■ Your objective
Locate, in the data below, the line that contains "日光 (188, 2484)" and the line that contains "二つ名 (459, 1026)"; reproduce exactly those two lines and every line between them, nothing more.

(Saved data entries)
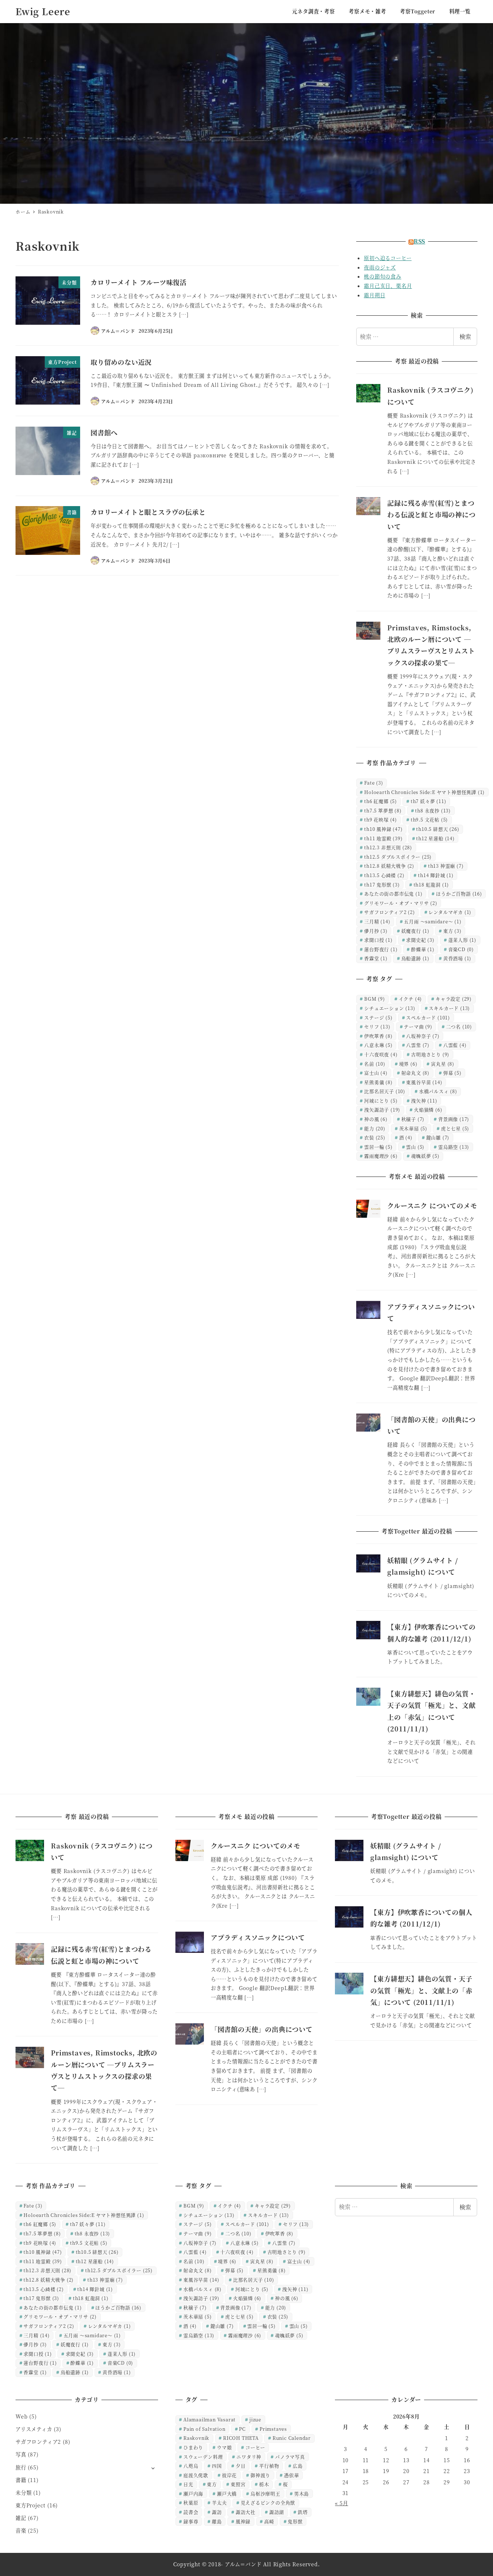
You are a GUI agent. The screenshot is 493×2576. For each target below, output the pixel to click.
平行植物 (269, 2465)
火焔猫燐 (428, 1109)
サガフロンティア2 (389, 912)
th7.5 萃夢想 (382, 810)
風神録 (243, 2521)
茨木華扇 (413, 1128)
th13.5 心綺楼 (384, 875)
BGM (374, 998)
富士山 (376, 1072)
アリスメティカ (34, 2429)
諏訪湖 (276, 2511)
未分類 (23, 2492)
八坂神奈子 (422, 1035)
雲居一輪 (378, 1146)
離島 (217, 2521)
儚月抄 (376, 930)
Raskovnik (196, 2437)
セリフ (377, 1026)
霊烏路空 (453, 1146)
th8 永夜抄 (433, 810)
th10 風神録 (383, 828)
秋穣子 (413, 1119)
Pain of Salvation (204, 2428)
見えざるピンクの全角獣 (268, 2502)
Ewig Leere (43, 11)
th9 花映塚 (380, 819)
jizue (255, 2419)
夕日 (241, 2465)
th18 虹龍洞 (431, 884)
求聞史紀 (420, 939)
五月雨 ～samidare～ (432, 921)
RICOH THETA (241, 2437)
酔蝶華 (423, 949)
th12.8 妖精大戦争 (389, 865)
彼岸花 (229, 2475)
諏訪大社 (246, 2511)
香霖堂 (376, 958)
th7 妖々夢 (428, 801)
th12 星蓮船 (435, 838)
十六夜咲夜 (380, 1054)
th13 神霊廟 (446, 865)
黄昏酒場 (457, 958)
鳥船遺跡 (415, 958)
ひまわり (193, 2447)
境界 (408, 1063)
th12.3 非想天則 (388, 847)
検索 (465, 336)
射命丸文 (415, 1072)
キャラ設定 (454, 998)
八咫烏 (190, 2465)
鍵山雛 (438, 1137)
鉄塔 (303, 2511)
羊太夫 (219, 2502)
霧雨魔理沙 (380, 1155)
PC (242, 2428)
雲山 (415, 1146)
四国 (217, 2465)
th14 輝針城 (436, 875)
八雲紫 (417, 1044)
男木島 (301, 2493)
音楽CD (461, 949)
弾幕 (452, 1072)
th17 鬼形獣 (382, 884)
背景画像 (453, 1119)
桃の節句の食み (382, 276)
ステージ (378, 1017)
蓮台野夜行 (380, 949)
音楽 (21, 2530)
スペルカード (428, 1017)
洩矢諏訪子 (382, 1109)
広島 (298, 2465)
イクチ (410, 998)
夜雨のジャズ (380, 267)
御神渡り (260, 2475)
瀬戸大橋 (227, 2493)
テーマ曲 (418, 1026)
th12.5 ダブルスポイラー (398, 856)
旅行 (21, 2467)
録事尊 (190, 2521)
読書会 (190, 2511)
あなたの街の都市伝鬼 (393, 893)
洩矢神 (424, 1100)
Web (21, 2416)
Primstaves (273, 2428)
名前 (374, 1063)
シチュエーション (389, 1008)
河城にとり (380, 1100)
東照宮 (238, 2484)
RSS (419, 241)
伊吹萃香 (378, 1035)
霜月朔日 (374, 295)
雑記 (21, 2517)
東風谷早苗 (424, 1082)
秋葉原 (190, 2502)
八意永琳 (378, 1044)
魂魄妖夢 (425, 1155)
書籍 (21, 2480)
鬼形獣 (295, 2521)
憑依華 (291, 2475)
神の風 (376, 1119)
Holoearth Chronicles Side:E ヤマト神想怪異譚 (424, 792)
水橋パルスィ (438, 1091)
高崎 (269, 2521)
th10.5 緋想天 (437, 828)
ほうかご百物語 (459, 893)
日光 (188, 2484)
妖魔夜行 (415, 930)
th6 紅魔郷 (380, 801)
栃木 (264, 2484)
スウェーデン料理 (203, 2456)
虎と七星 (455, 1128)
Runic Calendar (291, 2437)
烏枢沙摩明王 (265, 2493)
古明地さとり (430, 1054)
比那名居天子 (384, 1091)
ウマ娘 (224, 2447)
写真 (21, 2454)
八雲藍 (455, 1044)
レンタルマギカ (449, 912)
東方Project (30, 2505)
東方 (452, 930)
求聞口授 (378, 939)
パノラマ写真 (290, 2456)
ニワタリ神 (248, 2456)
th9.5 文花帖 (429, 819)
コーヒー (255, 2447)
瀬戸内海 (193, 2493)
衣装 (374, 1137)
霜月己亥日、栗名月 (388, 285)
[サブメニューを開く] (153, 2468)
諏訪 (217, 2511)
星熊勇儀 (378, 1082)
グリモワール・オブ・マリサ (400, 902)
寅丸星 (442, 1063)
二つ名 (459, 1026)
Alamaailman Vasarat (209, 2419)
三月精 (377, 921)
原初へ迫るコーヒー (387, 258)
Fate (373, 782)
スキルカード (449, 1008)
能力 (374, 1128)
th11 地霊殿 (383, 838)
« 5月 (341, 2503)
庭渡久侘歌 (195, 2475)
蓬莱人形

■ Exercise output
日光 (188, 2484)
妖魔夜行 (415, 930)
th6 紅魔郷 (380, 801)
栃木 (264, 2484)
スウェーデン料理 (203, 2456)
虎と七星 (455, 1128)
Runic Calendar (291, 2437)
烏枢沙摩明王 (265, 2493)
古明地さとり (430, 1054)
比那名居天子 (384, 1091)
ウマ娘 (224, 2447)
写真 (21, 2454)
八雲藍 (455, 1044)
レンタルマギカ (449, 912)
東方Project (30, 2505)
東方 (452, 930)
求聞口授 (378, 939)
パノラマ写真 (290, 2456)
ニワタリ神 (248, 2456)
th9.5 文花帖 (429, 819)
コーヒー (255, 2447)
瀬戸内海 (193, 2493)
衣装 (374, 1137)
霜月己亥日、栗名月 (388, 285)
[サブメニューを開く] (153, 2468)
諏訪 (217, 2511)
星熊勇儀 (378, 1082)
グリモワール・オブ・マリサ (400, 902)
寅丸星 (442, 1063)
二つ名 (459, 1026)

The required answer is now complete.